La ville palestinienne de Bruqin en Cisjordanie, et des drapeaux israéliens placés sur une maison palestinienne détruite par l’armée israélienne

Les signes des récents déchaînements de l’armée et des colons sont évidents sous la forme de maisons incendiées et de squelettes de voitures brûlées, dans la démolition d’un immeuble de trois étages à la périphérie de la ville, et surtout dans les monstrueux travaux de terrassement actuellement effectués par les bulldozers aux abords de la ville, apparemment dans le but d’isoler encore plus la ville. Les colons y ont déjà installé une cabane et ont creusé un chemin de terre parallèle à la 446 – prélude à un avant-poste punitif.

Les soldats ont également fait irruption dans le bâtiment du conseil municipal, l’endommageant. Dans son bureau, le chef du conseil, Faed Sabra, 52 ans, et ses assistants rédigent un rapport détaillé sur tous les dégâts causés par l’armée et les colons sous son patronage. Les soldats ont envahi 740 maisons, que ce soit pour effectuer des perquisitions ou pour harceler et intimider les habitants. Ils ont pris le contrôle de 23 maisons, expulsé les habitants et y sont restés pendant toute la durée du couvre-feu de neuf jours. Les colons ont incendié huit voitures, une maison de trois étages a été démolie et cinq autres maisons partiellement endommagées, et le camion à ordures du conseil a été mis en fourrière (sur la base de l’incroyable allégation selon laquelle il avait ramassé des ordures dans la zone C, les sections de la Cisjordanie sous contrôle israélien total).

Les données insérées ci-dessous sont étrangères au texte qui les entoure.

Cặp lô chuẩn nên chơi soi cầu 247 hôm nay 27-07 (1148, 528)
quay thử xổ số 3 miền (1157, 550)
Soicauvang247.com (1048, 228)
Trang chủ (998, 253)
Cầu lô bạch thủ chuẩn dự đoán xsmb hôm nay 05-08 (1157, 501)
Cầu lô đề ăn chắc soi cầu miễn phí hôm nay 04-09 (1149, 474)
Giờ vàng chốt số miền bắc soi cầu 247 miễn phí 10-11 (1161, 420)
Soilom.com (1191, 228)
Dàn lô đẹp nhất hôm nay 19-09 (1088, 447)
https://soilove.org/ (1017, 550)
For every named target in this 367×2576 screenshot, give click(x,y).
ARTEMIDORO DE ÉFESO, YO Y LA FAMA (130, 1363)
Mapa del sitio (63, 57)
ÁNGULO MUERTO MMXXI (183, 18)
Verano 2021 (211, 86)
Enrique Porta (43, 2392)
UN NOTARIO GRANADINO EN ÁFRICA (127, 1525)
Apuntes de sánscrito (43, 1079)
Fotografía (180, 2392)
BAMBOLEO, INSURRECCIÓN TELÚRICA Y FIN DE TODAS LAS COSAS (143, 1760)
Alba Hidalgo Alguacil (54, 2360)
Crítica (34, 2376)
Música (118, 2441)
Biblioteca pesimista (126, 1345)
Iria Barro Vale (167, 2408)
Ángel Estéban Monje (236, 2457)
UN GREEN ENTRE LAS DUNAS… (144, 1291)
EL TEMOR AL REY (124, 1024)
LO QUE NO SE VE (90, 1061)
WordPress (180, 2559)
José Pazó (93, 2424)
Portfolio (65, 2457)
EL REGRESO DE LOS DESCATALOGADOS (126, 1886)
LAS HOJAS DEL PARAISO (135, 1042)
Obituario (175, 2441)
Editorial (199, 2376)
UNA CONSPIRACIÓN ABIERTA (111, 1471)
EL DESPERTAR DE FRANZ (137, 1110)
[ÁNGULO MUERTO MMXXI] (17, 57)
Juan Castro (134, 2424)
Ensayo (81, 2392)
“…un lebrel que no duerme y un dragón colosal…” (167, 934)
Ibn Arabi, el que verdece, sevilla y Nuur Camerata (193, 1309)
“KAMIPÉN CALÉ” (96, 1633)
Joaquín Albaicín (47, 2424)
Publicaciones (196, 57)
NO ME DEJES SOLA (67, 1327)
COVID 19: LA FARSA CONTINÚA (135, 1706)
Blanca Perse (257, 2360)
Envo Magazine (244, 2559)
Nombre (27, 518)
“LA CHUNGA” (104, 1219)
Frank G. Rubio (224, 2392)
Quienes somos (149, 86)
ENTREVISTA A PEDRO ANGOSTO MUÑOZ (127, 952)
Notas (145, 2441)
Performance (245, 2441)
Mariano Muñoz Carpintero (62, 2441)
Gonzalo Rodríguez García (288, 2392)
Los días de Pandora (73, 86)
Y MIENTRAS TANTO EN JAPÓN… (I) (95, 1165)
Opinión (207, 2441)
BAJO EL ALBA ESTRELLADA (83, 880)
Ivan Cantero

Et pendant ce temps, les bulldozers de Tsahal sont à l’œuvre sur la crête à l’extrémité de la ville, au nord-ouest, sans que personne, pas même le chef du conseil, n’ait la moindre idée de ce que prépare l’armée. La section creusée est également ornée de dizaines de drapeaux israéliens, qui ont été placés là après l’attaque terroriste, comme si Bruqin avait été annexé à Israël et faisait maintenant partie de son territoire souverain. Provocation, les drapeaux sont aussi une sorte de punition.

Et surtout, les soupçons abondent sur les circonstances dans lesquelles Nael Samara, soupçonné d’avoir perpétré l’assassinat de Tzeela Gez. Les témoignages suggèrent qu’il était menotté au moment où il a été abattu par les mêmes soldats qui l’avaient arrêté plusieurs heures plus tôt.


Yaffi Barakat se tient près de la porte d’entrée de sa maison détruite à Bruqin.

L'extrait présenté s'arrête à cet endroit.